My favourite Amazon reviews of Little Women:

  • “I would have given it five stars if the last few chapters hadn’t been some what disappointing. The majority of the book brought me immense pleasure and pain. Enjoy. It is worthwhile. Especially if you love Jesus.” – Blodwyn
  • “It was dumb. The women acted like 5 year olds more than half of the time and the mother who stressed the importance of resources, decided to give away food. Genius.” – Matthew
  • “If you are looking for a 400+ page children’s book narrated bu an unenthusiastic female robot… LOOK NO FURTHER… YOU HAVE FOUND IT!!!!” – Amazon Customer


  1. Well said! I love the beautiful cover of your Penguin edition. The thought of L.M. Alcott plugging on with something she didn’t have a great deal of enthusiasm for, but enthusing the general public for generations is very cool. ‘Good Wives’ doesn’t really have a modern ring, which might help explain why they combined the two books into one. The shock waves from fans complaining that Jo didn’t get to marry Laurie are still being felt to this day, I think 🙂 Although I haven’t read them for years, I think the last two books in the series, Little Men and Jo’s Boys, keep her feminine flag flying strong.

    • ShereeKUWTP

      January 8, 2019 at 1:33 PM

      Yes! I’d love to read her later ones. I’m so glad I took the time to understand more about her politics and approach – no book is written in a vacuum, of course, but in this case it’s particularly important. And, being a self-identified Jo, I completely understand her decision to marry the Professor, and equally don’t understand the readership’s disappointment in that decision – it’d be a much more interesting life talking books and philosophy with a an older foreign man (even if he’s poor) than run around partying all the time and playing silly games with a rich playboy. Thank you, as always, Paula 😍❤️

  2. Fantastic review and I was nodding along the whole damn time! 😂 This is one of my favourite classics and you’ve made me want to re-read it now so bad. Love that Alcott didn’t bow to the masses and put Jo with Laurie but stayed true to her character. She was SO ahead of her time!

    • ShereeKUWTP

      January 9, 2019 at 9:21 AM

      Ohhhh thank you!! She sure was, and it can’t have been easy for her, going against the grain with her publishers and her father and everyone else. 🤓❤️

  3. Read review in its entirety so feel I am now allowed to read book and skip
    Intro. Fantastic review as always and KUWTP! I hereby award you the reviewers gold medal award of 2019. You’re welcome. And also awesome.

    • ShereeKUWTP

      January 10, 2019 at 1:05 PM

      HA! Yes, you may now go forth and read and love! Thanks a million Ali, you absolute superstar – I’ll put the gold medal award in my trophy case for all to see 😉

  4. Listen up folks
    reminds me of “listen very carefully I shall say this only once…”
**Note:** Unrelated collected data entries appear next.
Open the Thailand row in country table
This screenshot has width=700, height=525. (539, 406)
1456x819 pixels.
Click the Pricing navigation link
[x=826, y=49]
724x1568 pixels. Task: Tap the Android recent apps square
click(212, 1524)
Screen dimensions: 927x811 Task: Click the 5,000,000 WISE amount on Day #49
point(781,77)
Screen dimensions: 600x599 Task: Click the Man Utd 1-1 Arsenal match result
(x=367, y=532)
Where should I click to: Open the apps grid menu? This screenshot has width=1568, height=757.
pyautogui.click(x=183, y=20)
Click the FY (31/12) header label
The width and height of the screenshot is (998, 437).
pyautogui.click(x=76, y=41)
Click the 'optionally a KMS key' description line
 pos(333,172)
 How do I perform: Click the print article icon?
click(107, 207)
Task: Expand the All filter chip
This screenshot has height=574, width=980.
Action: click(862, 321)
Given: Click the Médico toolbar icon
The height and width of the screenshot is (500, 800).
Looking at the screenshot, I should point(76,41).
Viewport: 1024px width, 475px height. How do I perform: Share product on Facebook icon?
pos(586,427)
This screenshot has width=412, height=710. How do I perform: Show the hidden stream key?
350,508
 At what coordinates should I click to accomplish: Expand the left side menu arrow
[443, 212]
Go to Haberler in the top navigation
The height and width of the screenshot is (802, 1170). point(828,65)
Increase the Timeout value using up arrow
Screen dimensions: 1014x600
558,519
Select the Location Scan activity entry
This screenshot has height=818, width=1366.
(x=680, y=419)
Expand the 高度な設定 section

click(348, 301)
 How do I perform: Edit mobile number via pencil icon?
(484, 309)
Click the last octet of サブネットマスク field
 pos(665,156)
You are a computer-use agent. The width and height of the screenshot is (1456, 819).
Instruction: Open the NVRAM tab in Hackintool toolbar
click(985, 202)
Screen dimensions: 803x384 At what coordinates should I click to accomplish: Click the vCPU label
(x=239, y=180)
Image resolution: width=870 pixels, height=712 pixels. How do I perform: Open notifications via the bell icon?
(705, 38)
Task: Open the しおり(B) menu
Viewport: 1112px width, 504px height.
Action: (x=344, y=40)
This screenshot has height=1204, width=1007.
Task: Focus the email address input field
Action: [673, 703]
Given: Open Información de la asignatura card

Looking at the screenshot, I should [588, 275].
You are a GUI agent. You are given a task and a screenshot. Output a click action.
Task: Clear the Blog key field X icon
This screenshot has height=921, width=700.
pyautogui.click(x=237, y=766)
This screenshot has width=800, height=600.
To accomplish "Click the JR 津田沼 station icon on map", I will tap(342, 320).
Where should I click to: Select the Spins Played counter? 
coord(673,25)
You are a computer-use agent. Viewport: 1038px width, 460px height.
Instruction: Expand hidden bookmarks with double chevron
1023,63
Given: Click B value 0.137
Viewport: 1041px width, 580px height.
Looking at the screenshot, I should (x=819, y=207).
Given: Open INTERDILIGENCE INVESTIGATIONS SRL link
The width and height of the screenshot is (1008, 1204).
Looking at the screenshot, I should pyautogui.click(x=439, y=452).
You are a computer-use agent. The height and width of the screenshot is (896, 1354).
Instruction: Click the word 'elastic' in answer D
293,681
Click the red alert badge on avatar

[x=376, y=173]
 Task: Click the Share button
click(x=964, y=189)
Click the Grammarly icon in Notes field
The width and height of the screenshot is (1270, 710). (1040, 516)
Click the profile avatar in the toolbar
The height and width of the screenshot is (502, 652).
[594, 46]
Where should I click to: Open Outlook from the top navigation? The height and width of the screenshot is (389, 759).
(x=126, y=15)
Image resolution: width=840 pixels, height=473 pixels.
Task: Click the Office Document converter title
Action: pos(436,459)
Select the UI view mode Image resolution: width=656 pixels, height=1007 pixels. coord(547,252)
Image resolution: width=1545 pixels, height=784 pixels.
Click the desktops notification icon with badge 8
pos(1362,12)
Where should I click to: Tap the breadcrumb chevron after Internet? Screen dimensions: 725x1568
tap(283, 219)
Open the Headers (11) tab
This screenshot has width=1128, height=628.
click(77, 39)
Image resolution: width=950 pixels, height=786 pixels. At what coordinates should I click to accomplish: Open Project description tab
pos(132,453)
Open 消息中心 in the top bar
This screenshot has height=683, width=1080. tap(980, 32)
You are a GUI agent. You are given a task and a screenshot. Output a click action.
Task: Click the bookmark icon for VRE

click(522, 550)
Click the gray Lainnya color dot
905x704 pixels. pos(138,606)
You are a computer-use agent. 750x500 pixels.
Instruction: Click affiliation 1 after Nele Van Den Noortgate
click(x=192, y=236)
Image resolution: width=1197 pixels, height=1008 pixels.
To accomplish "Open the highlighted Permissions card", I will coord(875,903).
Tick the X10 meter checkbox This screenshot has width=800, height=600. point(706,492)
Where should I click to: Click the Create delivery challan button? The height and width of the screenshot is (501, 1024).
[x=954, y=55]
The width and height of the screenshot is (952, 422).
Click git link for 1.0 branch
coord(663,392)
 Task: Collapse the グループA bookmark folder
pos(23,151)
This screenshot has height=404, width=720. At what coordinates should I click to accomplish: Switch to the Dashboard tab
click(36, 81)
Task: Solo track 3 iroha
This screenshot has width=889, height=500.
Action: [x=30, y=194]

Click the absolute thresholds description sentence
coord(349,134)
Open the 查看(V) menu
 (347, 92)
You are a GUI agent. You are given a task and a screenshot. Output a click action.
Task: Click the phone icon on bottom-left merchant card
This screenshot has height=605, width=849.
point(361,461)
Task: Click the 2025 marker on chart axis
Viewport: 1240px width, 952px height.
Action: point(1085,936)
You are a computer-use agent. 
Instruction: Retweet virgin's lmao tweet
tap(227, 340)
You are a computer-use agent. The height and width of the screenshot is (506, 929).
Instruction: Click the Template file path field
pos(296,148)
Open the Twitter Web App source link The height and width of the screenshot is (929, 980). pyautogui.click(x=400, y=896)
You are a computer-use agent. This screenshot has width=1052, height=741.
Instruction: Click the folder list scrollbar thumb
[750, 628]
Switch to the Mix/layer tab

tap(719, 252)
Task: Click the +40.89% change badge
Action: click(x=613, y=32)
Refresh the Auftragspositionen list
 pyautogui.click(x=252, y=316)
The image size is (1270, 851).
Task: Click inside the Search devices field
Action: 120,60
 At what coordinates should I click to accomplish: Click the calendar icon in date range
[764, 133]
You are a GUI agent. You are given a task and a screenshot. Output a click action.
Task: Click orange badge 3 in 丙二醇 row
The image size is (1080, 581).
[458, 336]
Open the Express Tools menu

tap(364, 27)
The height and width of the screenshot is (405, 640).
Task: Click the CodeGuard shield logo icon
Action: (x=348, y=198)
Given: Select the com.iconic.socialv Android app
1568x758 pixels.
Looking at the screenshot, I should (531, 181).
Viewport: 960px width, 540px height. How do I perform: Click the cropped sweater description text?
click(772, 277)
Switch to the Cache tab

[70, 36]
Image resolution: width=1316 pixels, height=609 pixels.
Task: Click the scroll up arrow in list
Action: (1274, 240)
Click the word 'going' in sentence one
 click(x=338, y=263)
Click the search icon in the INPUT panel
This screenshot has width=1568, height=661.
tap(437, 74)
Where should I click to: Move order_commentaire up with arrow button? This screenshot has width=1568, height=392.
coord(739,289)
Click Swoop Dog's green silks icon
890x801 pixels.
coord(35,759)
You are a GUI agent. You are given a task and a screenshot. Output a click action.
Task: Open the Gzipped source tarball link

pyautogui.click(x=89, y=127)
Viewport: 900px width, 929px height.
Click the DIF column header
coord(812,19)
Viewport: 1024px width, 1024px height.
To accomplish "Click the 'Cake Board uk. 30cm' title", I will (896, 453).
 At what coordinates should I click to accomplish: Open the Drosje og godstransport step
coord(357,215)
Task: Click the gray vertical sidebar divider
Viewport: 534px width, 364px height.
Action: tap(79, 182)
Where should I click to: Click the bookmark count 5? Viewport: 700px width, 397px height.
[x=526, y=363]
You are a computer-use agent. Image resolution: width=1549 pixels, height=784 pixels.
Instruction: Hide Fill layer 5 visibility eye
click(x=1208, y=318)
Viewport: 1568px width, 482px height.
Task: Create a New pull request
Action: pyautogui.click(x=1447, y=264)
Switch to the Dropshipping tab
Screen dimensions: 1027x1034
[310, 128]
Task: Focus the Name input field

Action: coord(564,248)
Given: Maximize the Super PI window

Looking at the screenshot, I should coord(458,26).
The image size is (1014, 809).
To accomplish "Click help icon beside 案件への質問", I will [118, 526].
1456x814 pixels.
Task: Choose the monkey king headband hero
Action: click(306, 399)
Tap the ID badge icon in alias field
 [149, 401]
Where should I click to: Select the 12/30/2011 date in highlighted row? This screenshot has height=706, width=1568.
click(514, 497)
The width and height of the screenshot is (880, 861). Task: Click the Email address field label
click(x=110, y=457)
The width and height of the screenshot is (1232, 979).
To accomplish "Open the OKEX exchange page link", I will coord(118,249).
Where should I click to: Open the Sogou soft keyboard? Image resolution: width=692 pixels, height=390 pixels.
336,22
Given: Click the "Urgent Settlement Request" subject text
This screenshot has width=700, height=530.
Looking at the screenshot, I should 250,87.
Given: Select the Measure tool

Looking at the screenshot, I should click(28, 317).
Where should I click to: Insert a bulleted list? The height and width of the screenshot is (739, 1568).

  5. I read this as a young teen and as an older teen, and I loved it. I really identified with Jo and being independent and strong-willed. I have read it twice since, and when I read reviews like the four you linked above I don’t understand how they read the same book. Ha ha. It’s like that Australian book blogger who wrote a scathing review of The Scarlet Letter on Goodreads saying it is outdated misogynist material, and calling the teacher, who assigned it as class reading for one of her US teen followers, a “fucking bitch” for making students read it. I was thinking… WHAT? Hester is a Feminist, too! I’ve also seen similar reviews of Jane Eyre. Ugh. I am going to be reading all classics in 2020 and re-reading Little Women, so I’m going to hop over right now and draft the heading for my Reading Rewind Review and add your post link to it before I forget! Thanks for sharing your thoughts. 👍✨

    • ShereeKUWTP

      January 11, 2019 at 11:52 AM

      HA! I love reading the Amazon reviews, ESPECIALLY for books that are assigned in high schools – people lose their minds, and use it as a space to vent, and it’s hilarious! Sometimes (rarely) their criticisms are fair, but mostly it’s just wondering how on earth they misunderstood the book to such a degree. Thanks so much for linking back to this review, I can’t wait to read yours! 🙂

  6. I’m just really glad you like it. I was bracing myself before clicking as it’s a beloved classic for me.